Dive Brief:
- JPMorgan Chase paid CEO Jamie Dimon $34.5 million last year, according to a Securities and Exchange Commission filing Thursday. That’s the same level of compensation he received in 2021.
- JPMorgan’s board “committed to not grant any special awards to [Dimon] in the future,” it said Thursday — a nod to the $52.6 million share-options package the bank offered him in 2021. Shareholders sent a strong rebuke, giving the measure just 31% support last May, but the vote was nonbinding — meaning the bank could pay it anyway.
- Dimon’s compensation breaks down to a $1.5 million salary, a $5 million cash bonus and $28 million in restricted stock with value that can vary based on performance metrics. In Dimon’s case, the key metric is the bank’s return on tangible common equity. JPMorgan achieved 18% ROTCE last year, surpassing its goal of 17%.
Dive Insight:
With his compensation unchanged from 2021, odds are good that Dimon will maintain his standing as the third-highest-paid CEO among the six largest U.S. banks. He had been the best-compensated for several years running — until 2021, when he was leapfrogged by Morgan Stanley’s James Gorman and Goldman Sachs’ David Solomon, who each made $35 million that year.

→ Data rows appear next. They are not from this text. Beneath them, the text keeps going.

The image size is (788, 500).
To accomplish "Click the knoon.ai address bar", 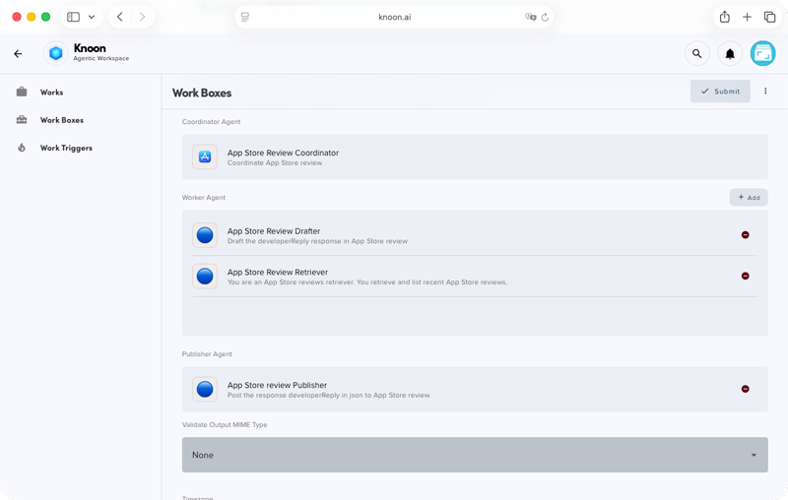I will [394, 17].
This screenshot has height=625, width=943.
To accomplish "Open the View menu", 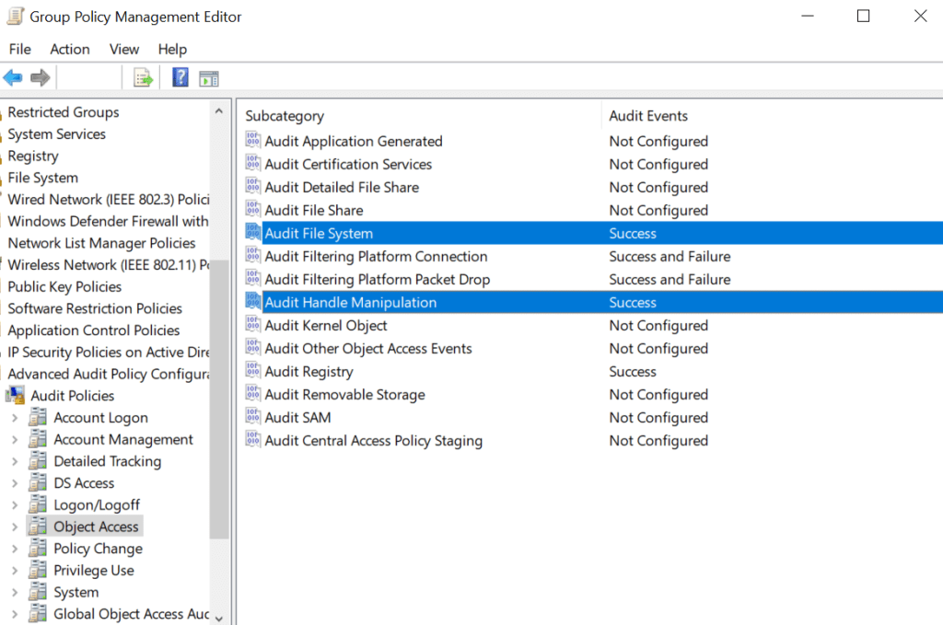I will (x=124, y=49).
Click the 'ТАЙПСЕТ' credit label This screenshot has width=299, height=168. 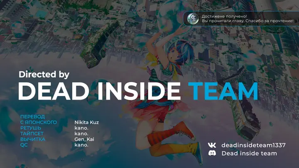[x=32, y=134]
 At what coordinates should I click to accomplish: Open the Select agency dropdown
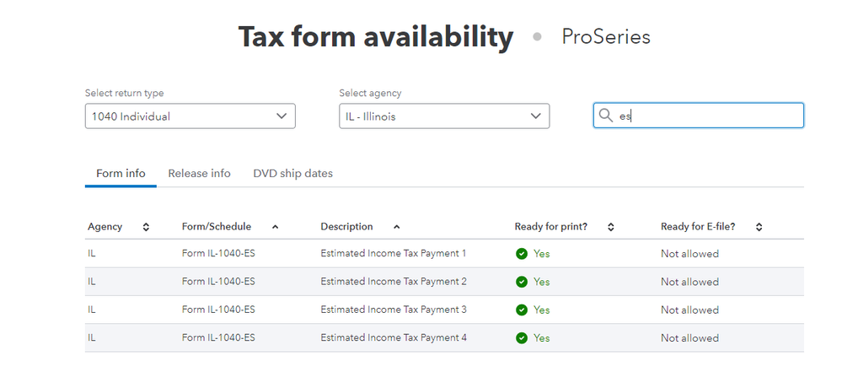[443, 116]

Thursday’s pay package caps a year in which profits at JPMorgan fell by 22% to $37.7 billion. That was still high enough to rank second all-time at the bank, after 2021. Revenue at JPMorgan climbed to $132.3 billion — a fifth straight annual record for the bank, the company said. JPMorgan’s stock price suffered, however — dropping 15% throughout 2022, the steepest yearly fall since 2011.
“Amid the significant challenges of strong competition, growing geopolitical tensions, global economic uncertainty, mounting inflation and higher rates, and the lingering impacts of COVID-19, under Mr. Dimon’s stewardship, the Firm continued to serve its clients and customers around the world during a time of unprecedented business demands,” JPMorgan said in a statement Thursday. “The Board continues to recognize that the Firm is in a uniquely fortunate position to be led by such a highly talented and experienced executive.”
In determining Dimon’s compensation, the board said it considered JPMorgan’s performance throughout the COVID-19 pandemic and recovery, as well as “feedback from investors at the 2022 annual meeting” — possibly another reference to blowback over one-time executive payouts.
JPMorgan’s decision to hold off on further “special awards,” however, could also indicate Dimon, who is 66, may leave his post in less than the five years it would take for such an incentive to vest.
JPMorgan is the first of the six biggest U.S. banks to file executive compensation information this year with the SEC. If Morgan Stanley and Goldman Sachs were using Dimon’s compensation as a jumping-off point to pay Gorman and Solomon more for 2021, they wouldn’t have motivation to give those CEOs further raises now. Such a move may also be seen as poor taste, given that Morgan Stanley and Goldman Sachs have each announced headcount reductions within the past month and a half.